And as he sees it, Double-entry Accounting and Manufacturing Costing are just
other forms of Engineering. But a bloody sight cleaner. With a wider career
potential.
One of the small local wineries takes him
on as Office Manager cum Bookkeeper cum Cellar Door Salesman, with an office
and a staff of three, and damned if it doesn’t pay well into the bargain. And
that’s when he feels it, feels his feet on the first rung of a whole new
ladder, like he’s a Professional at last, a Professional Something. Who shaves
every day. Wears a tie. Has clean fingernails. Drinks some of the world’s best
wines.
At weekends he ploughs on in his old
calling, of Home Handyman, even cranks that up a gear, because he has to,
because he feels himself being challenged, by this sweet old cottage that’s on
its knees and deserves better. What it really needs is one person with a degree
in Civil Engineering, and one person with degrees in Agriculture and Domestic
Science. But they step up like superheroes, because when they’re in sync and in
harmony, these two have always been a formidable team.
He installs a complete septic tank sewerage
system, resurrects the “bathroom”, adds a flush toilet, resuscitates the hot
water contraption, straightens and paints all the verandah posts,
re-whitewashes the walls, fixes loose roof iron, rejigs the gutters, builds in
the back porch, ceremoniously knocks down the outside loo, puts up his first
pergola. She waves her wand and the inside of the old place hums and shines, so
they set about landscaping the back yard.

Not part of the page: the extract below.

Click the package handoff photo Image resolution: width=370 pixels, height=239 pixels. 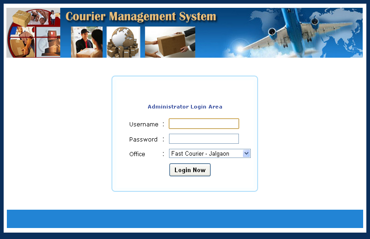coord(170,42)
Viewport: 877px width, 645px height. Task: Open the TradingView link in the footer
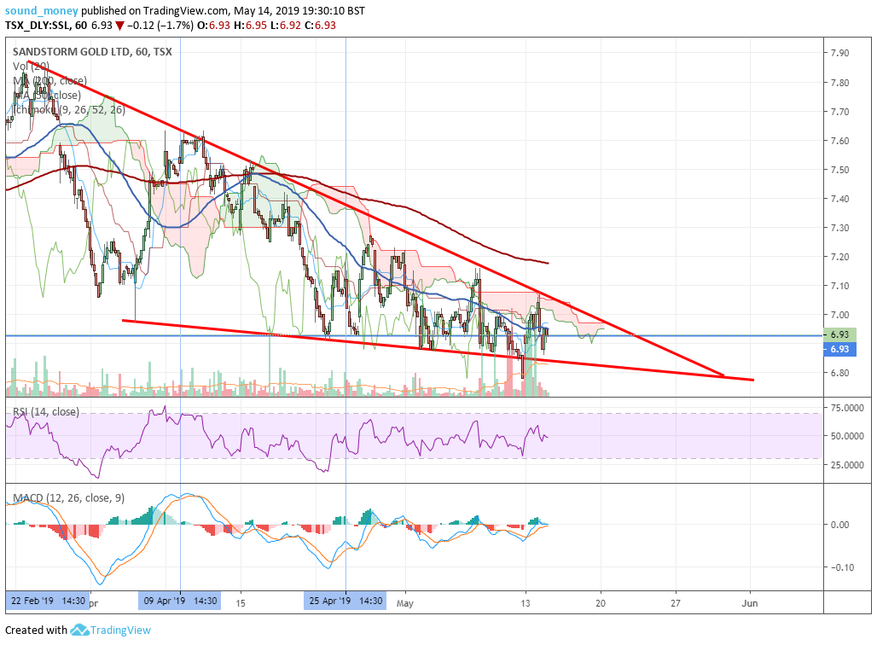[120, 630]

Her green fingers go about their God-given
magic, and they dig holes and hump boulders, and to cap it all off he carves a
house name into a chunk of redgum slab and hangs it out over their new
post-and-rail front fence. Like job done. Norman Rockwell Downunder. Tourists
start taking photos in passing.
And while all of this is going on, the
dragster, in its trailer, is parked in what passes for the main shed, and one
day he stops to take a breath, and feels an odd guilt, like he’s neglected
something that also deserved better. He sets about a major outbuildings remake,
turns the shambles of lean-tos and add-ons into one large garage and workshop,
fixes the doors, installs his tools in old cupboards and on shelves, lays a
massive concrete floor, as if he’s creating a new foundation.

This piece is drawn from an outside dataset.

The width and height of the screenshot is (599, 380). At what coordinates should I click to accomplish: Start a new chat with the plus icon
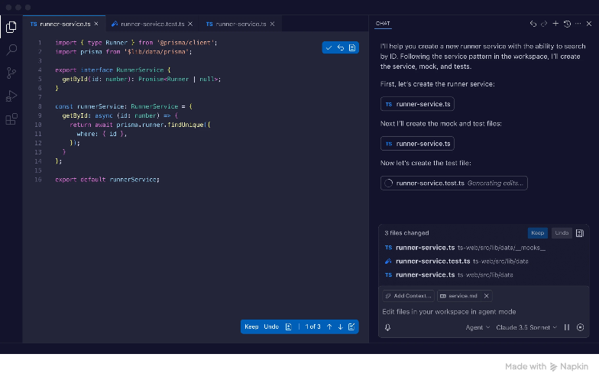555,24
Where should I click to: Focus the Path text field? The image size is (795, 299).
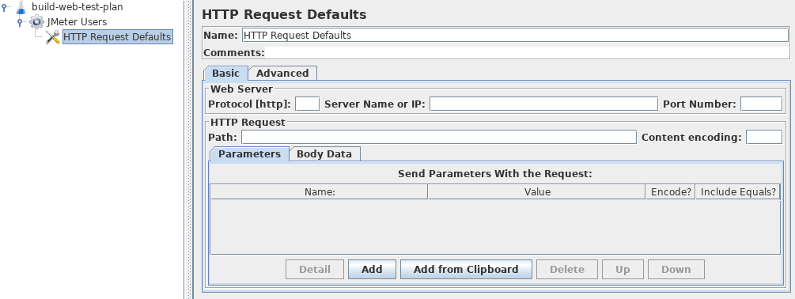click(438, 138)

He fiddles about with the dragster, sits in
it, tries to get enthused, but can’t, and the large trailer is just a damn
nuisance, takes up too much space. He packs the whole thing up and sells it,
feels only an odd sense of relief when it pulls out of the drive, like an
unburdening, and truly knows another Time has ended.
It’s then that he casts about, to fill the
empty space, and a mate gives him Kris Kristofferson as a gift, and something
shifts in his head and a big chunk of it will never be the same again, because
he grew up on ‘40s and ‘50s music, didn’t have time for the ‘60s, but the ‘70s
music of the living breathing singer/songwriters, with all the lyrics of life
attached, surrounds him here, and they stab him clean through the heart, make
him think he can be eighteen again.
But what the fool doesn’t understand is
that Time has no reverse gear, and you only get one shot at each Age.

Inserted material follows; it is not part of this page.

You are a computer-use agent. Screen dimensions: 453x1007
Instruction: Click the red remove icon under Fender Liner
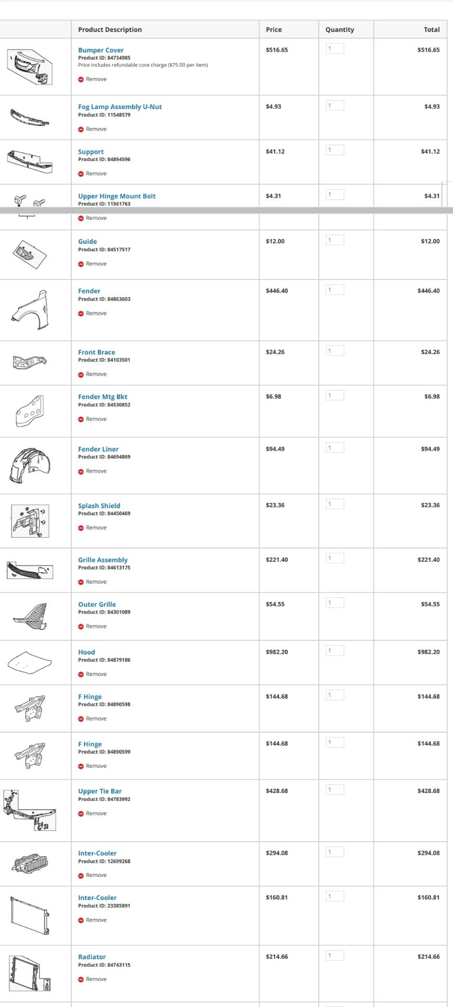(81, 472)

He grows a beard, learns guitar, buys a
motorbike, reads Henry Miller and Krishnamurti, and tells himself he’s found
wings, and starts thinking about making new things, this time with words. Even
though he doesn’t understand it yet, what he’s really found is the shed in his
head, where there is no limit to what can be made.
But then, like Icarus, he flies too close
to the sun and he and his innocence crash, and burn, and on the ground he’s
stoned from all sides, and rightly so, because he’s been a bastard and a total
fuckwit. But, don’t judge him too harshly, he’s simply an evolving member of
the species, but one, for the moment, who is lost in a wilderness that has no
signposts.
But he’s not completely without currency,
as he has attributes that at least the Business World values, and so he’s
saved, saved by that rarest of beings, one of Nature’s True Gentlemen, who has
been watching from the sidelines all this time, and knows there’s good bits in
this wreckage, and steps in, and helps him to his feet, and tells him to be a
man.
< >
It’s 1979.
He’s 40.
The career part of him is flourishing but
the rest is still in the wildwoods. He’s well respected for his skills with
costing and calculating, and sorting crucial manufacturing data into such
orderliness that he can even predict the future, so he’s given a transfer to
Head Office. It’s back in the city, where the two of them opt for anonymity
amid some genteel old-suburb respectability, while they lick their wounds.
There’s a small toolshed already in the
back yard and he sets up his Home Handyman stuff in there. But it’s a touch
claustrophobic so he buys a garden-shed kit, then sort of cannibalises it, puts
it on top of the other, and adds louvre windows up high, tells himself
it makes it feel like a “studio”. Sort of. It’s as if he’s trying to get closer
to something in his head, but for the moment he’d be hard pressed to see the
connection.
He starts his new round of rebuilding with
two pergolas, but big buggers, one attached to the back of the house, covered
with glory vines, the other one out under the huge old nectarine tree. Once
again they are as an act of permanence, of good intentions.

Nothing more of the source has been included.